Task material =>
>>

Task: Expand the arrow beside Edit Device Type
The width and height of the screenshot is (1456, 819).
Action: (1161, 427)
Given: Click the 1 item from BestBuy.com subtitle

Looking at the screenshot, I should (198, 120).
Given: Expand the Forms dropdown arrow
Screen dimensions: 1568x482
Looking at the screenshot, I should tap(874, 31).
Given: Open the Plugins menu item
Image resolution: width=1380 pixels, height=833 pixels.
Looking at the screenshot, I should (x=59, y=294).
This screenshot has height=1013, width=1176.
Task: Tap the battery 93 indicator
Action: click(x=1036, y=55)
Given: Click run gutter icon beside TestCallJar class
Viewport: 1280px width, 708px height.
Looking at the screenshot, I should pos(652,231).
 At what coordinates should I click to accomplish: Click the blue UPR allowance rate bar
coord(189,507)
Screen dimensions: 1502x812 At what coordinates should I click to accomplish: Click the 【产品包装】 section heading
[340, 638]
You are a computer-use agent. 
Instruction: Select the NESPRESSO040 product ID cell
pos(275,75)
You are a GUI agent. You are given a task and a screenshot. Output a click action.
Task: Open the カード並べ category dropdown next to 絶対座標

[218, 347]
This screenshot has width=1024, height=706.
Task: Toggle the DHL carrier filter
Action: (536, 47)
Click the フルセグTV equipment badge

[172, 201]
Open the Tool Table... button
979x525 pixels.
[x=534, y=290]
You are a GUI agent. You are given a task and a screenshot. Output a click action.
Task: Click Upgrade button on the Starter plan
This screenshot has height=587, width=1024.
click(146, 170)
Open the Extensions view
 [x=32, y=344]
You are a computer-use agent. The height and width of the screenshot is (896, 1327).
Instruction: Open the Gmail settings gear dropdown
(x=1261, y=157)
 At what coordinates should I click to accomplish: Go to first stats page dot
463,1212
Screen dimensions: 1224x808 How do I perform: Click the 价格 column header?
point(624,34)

<<

Exercise brief => Please return every line of the material above that includes "agent".

Solution to this task =>
You are a computer-use agent. 
You are a GUI agent. You are given a task and a screenshot. Output a click action.
You are a GUI agent. You are given a task and a screenshot. Output a click action.
You are a computer-use agent. The height and width of the screenshot is (896, 1327).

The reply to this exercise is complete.